This is the first time I’ve invited anyone in for this - welcome to the journey. This will continue to be my outlet as I go through this transition period, becoming another version of myself. This isn’t easy to pull back the curtain for myself and I’m sure, others that love me. I admittedly owe no one an explanation but found that seclusion and fear of suppressing something was far worse than dealing with the face of my anxiety head-on. 
Let’s place the scene as it fades and I’ll tell you when we will plan the stage strike next. This is where I am currently and where I hope to go. 
I left four months ago, working on five, for the biggest change of my life. I had made peace with it, told myself that my only option forward was this one and that it was time, at all costs, to make this jump. My body began reacting in ways I had never felt in its frame, anxiety that literally felt like a heart being gutted from its home and the shocks and shudders of it through my bones that terrified me and sent me often into a spiraling panic.  In my desperation for the change, I had let a lot cloud my vision of what the future could be and rather, what I wanted the most. These last months or so have been a hard lesson that even though I’m nearly a third of the way through my life, I will never know myself as well as expected.
It’s hard admitting you’re wrong. It’s hard to trust yourself when you take a big dive knowing you want to swim the distance and then you start to bubble and slip under the surface. I was guarded against my own stubborn ignorance and ‘blah blah blah’d’ my way through advisement of my family and the person I love most. 
To put it simply - I made a monumental mistake in choosing this deep dive, this jump. I wasn’t happy in the situation I was in and chose to ignore the circumstances ahead of me, written off as ‘It doesn’t matter what waits on the other side, it will be good for me.’ 
And maybe that’s true, maybe this was what I needed to turn the crank to change my heart, mind and body into what it needs to be to survive the future. This wasn’t the transformation of a lifetime, however, it was a scramble to save a shoddy built structure on wet sand in a storm. 
I can not ever put a price on being here with him, on the chance to have a life together, the two of us dealing with the world all on our own and not answering to anyone. 
But this notion I had, a position I had ridden in on high horse admittedly - that life was going to magically make sense, that I was beyond struggling or settling for anything was so laughably false. 
I’ve spent most of my life watching myself through objective eyes, the imposter syndrome of sitting in a place feeling like you’re looking for the catch, the surprise because the general feeling is that you don’t belong.

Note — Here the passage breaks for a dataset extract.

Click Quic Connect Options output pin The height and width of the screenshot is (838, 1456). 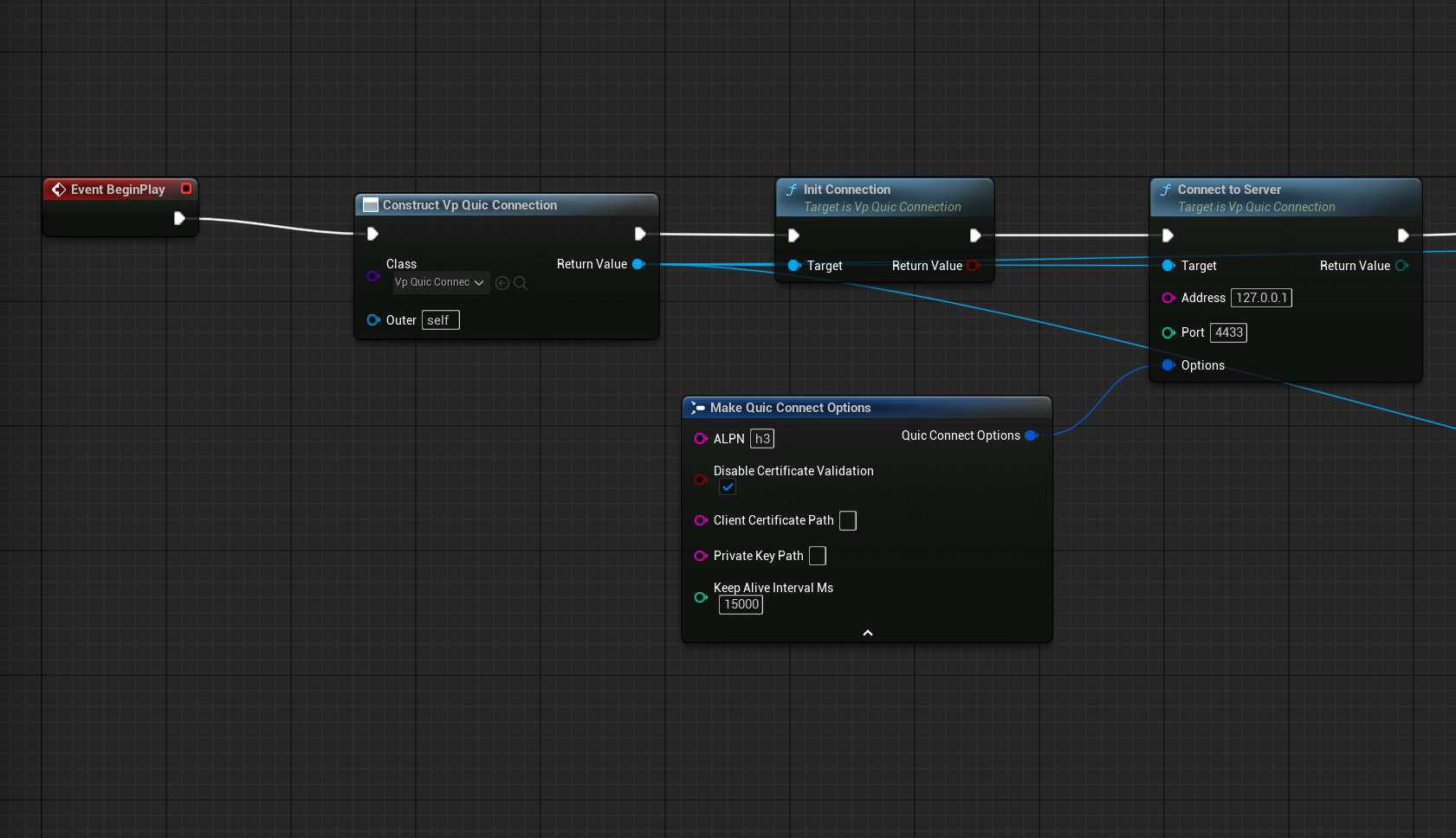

I’d only recently started to overcome that as an adult. I’d found my tribe. It wasn’t without breaks and rebuilt bridges. It wasn’t without the hurdles to jump to hold ourselves together and keep each other afloat. We all struggle a bit still with keeping our distance, but I think we’re overcoming that a bit now. 
I let my frustrations and impatience get the best of me. I ignored the advice of and disrespected my life partner who wanted the best for me and set us back in an immense financial way because of my insistence and naivety. 
My husband has been my lifeline, the air in my lungs and my reason to cling to sanity. I have burdened him and this new life together with indecisiveness and grief that I have not coped with and a spiral into one of the worst mental health crises I have ever thought possible for myself. 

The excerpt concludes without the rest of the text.